I had been having a bit of sinus pressure for several days, but who doesn’t have sinus pressure in the winter? It turns out I had a temperature of 102; I was actually sick. This may help explain the coughing that had kept me awake for several nights.
I had already had to see our cardiologist friend Louis to get my blood pressure under control early in my New Orleans stay. I now wasn’t sure I’d be well enough to head home without seeing our friendly pulmonologist friend Elaine. I was scheduled for testing, in Tennessee, on Tuesday to see if the Tennessee cardiologist could pinpoint the reason for my blood pressure spikes. I really had to get home for that. It was time for massive doses of Ibuprophen, Benadryl, and a good night’s sleep.
Sunday, I felt well enough to finish packing the van, making sure the ice chest was accessible. There were still New Orleans groceries to haul home. My stop at Rouse’s Super Market supplied the rest of the ballast needed for good traction on the highway home. Richard had requested muffalettas and king cake to serve our Coker Creek crowd. I knew Adam and Josie would want to accompany their king cake with café au lait, so this required a pound of coffee and chicory.
No trip south is complete without bringing home head-on Gulf shrimp; I bought twenty-five pounds. And I couldn’t resist a few other South Louisiana originals, like Italian olive salad and Creole cream cheese. Fully loaded, I drove until dark; this got me within three hours of Coker Creek. I checked into a motel knowing that I could sleep in and still get home for a late lunch.
I’ve made this trip many times, but I’d forgotten that a rock slide had closed part of my familiar route. Our navigation system was in Richard’s vehicle, so this left me to use my own sense of direction. My father said I was the daughter of an Indian Princess and a drunken Irishman. My sense of direction was definitely not inherited from my Indian princess mother. I think it came from my drunken Irish father. I wasn’t drunk, but I could have been for all the getting lost I did within twenty miles of our holler.

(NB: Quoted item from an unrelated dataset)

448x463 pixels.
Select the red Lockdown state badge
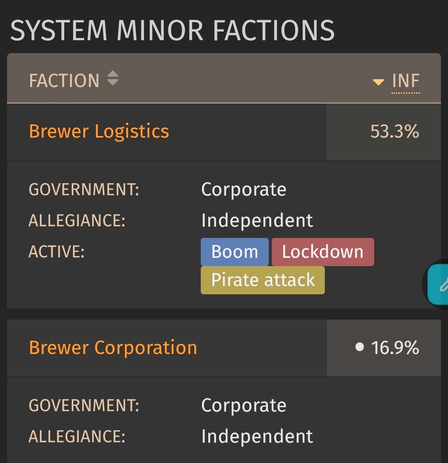323,252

I definitely took the scenic route. I saw waterfalls that I’d never seen before and went off-roading on what had been roads before our winter rains. I eventually slid into home plate before dusk, with my van covered in half the mud between here and Reliance.
All we had time to do was haul in the goodies and groceries before I collapsed on the couch. The next morning, we were off to Maryville for a day at the doctor’s. With a van full of prescription medications for our various old-people ailments, we’re ready to hunker down in our bunker to wait out the winter -- until I head back to New Orleans, that is.